» CONSIGNE 1:
Dans l'article sur les minéraux d'origine humaine, recopiez tout ce qui va de « Des géologues ont » jusqu'à « pierres précieuses man-made. » en substituant « minéralogistes » à « géologues ».
» CONSIGNE 2:
Répondez à ces questions sur l'article consacré aux minéraux d'origine humaine :
(a) Dans quelle revue les travaux ont-ils paru ?
(b) En quelle année la tinnunculite a-t-elle été décrite ?
(c) Où des cristaux inédits ont-ils été retrouvés par hasard ?

Des géologues ont établi le premier catalogue recensant les minéraux dont l’origine est directement ou indirectement liée aux activités humaines. Des pierres que d’aucuns voient comme des marqueurs de cette nouvelle époque de l’histoire de la Terre nommée Anthropocène
Andersonite, diedlerite, simonkolleite, widgiemoolthalite. Autant de mots à la consonance énigmatique, dont le suffixe (du grec itês, «minéral») trahit toutefois la nature rocheuse. Ces cristaux ont tous en commun qu’ils ont été «façonnés» par l’homme. Des minéraux qui pourraient, ainsi, devenir les témoins de ce passage à une nouvelle époque dans l’histoire de la Terre que d’aucuns nomment déjà Anthropocène, en référence aux impacts de plus en plus marqués des humains sur la planète. Pour la première fois, une équipe de géologues américains vient de dresser un catalogue de ces pierres précieuses man-made.
«Ces cristaux ont été retrouvés dans des endroits où l’intervention de l’homme est marquée: mines, fonderies, décharges, etc», dit Marcus Origlieri, chercheur à l’Université d’Arizona et co-auteur de ces travaux parus dans la revue American Mineralogist. Le processus est simple: ces minéraux inédits se forment parce que se produisent des réactions chimiques entre des éléments qui n’auraient, en principe, pas dû entrer en contact. Lorsque des roches sont exposées à des explosifs. Ou lorsque des gravas miniers sont soumis à la lumière UV ou à l’eau, voire à des excréments d’un oiseau précis: décrite en 1989, la tinnunculite est «née» de l’interaction entre des gaz sortant d’une mine de charbon en feu de Chelyabinsk (Russie) et les déjections du faucon crécerelle (Falco tinnunculus).
Au fond du tiroir
De nouveaux cristaux peuvent aussi apparaître lorsque des fuites de substances chimiques infiltrent le sol dans des décharges d’objets contenant des batteries ou autres composants électroniques. Ou encore lorsque la chaleur, dans des forages géothermiques, permet l’altération des minéraux. Sans parler des situations où des quantités de roches sont déplacés et mises ensemble, lors des constructions de routes par exemple. Ni même du hasard: des cristaux inédits ont été retrouvés dans des tiroirs de musée, où des minéraux très différents avaient été juxtaposés.

Enregistrements issus d'un jeu de données:
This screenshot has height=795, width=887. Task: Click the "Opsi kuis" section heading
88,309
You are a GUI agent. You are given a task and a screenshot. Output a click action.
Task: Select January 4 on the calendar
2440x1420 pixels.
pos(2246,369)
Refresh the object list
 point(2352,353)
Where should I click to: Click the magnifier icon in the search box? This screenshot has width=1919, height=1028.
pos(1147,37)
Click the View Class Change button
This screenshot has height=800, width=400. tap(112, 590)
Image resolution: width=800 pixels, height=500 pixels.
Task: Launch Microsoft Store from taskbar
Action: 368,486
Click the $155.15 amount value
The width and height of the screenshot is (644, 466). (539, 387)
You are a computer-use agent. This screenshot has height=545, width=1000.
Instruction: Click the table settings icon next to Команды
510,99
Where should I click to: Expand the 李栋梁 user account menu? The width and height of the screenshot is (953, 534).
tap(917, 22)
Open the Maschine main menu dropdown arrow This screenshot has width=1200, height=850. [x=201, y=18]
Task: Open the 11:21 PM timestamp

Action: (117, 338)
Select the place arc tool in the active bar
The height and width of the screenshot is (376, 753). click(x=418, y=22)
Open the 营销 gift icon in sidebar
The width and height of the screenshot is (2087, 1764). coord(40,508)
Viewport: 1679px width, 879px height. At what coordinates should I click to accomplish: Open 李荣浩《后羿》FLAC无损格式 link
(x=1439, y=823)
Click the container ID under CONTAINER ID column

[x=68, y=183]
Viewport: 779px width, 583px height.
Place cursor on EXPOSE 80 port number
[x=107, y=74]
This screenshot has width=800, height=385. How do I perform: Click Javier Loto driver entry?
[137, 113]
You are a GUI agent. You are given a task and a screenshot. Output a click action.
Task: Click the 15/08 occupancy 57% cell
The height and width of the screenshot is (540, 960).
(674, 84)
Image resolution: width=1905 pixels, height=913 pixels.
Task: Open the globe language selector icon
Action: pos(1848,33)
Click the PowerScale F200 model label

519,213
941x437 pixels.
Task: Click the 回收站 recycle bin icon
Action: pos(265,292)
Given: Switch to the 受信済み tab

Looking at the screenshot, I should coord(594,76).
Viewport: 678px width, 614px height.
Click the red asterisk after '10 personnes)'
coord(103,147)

» RÉPONSE COMPLÈTE 1:
Des minéralogistes ont établi le premier catalogue recensant les minéraux dont l’origine est directement ou indirectement liée aux activités humaines. Des pierres que d’aucuns voient comme des marqueurs de cette nouvelle époque de l’histoire de la Terre nommée Anthropocène
Andersonite, diedlerite, simonkolleite, widgiemoolthalite. Autant de mots à la consonance énigmatique, dont le suffixe (du grec itês, «minéral») trahit toutefois la nature rocheuse. Ces cristaux ont tous en commun qu’ils ont été «façonnés» par l’homme. Des minéraux qui pourraient, ainsi, devenir les témoins de ce passage à une nouvelle époque dans l’histoire de la Terre que d’aucuns nomment déjà Anthropocène, en référence aux impacts de plus en plus marqués des humains sur la planète. Pour la première fois, une équipe de minéralogistes américains vient de dresser un catalogue de ces pierres précieuses man-made.

» RÉPONSE COMPLÈTE 2:
(a) Dans la revue American Mineralogist.
(b) En 1989.
(c) Dans des tiroirs de musée, où des minéraux très différents avaient été juxtaposés.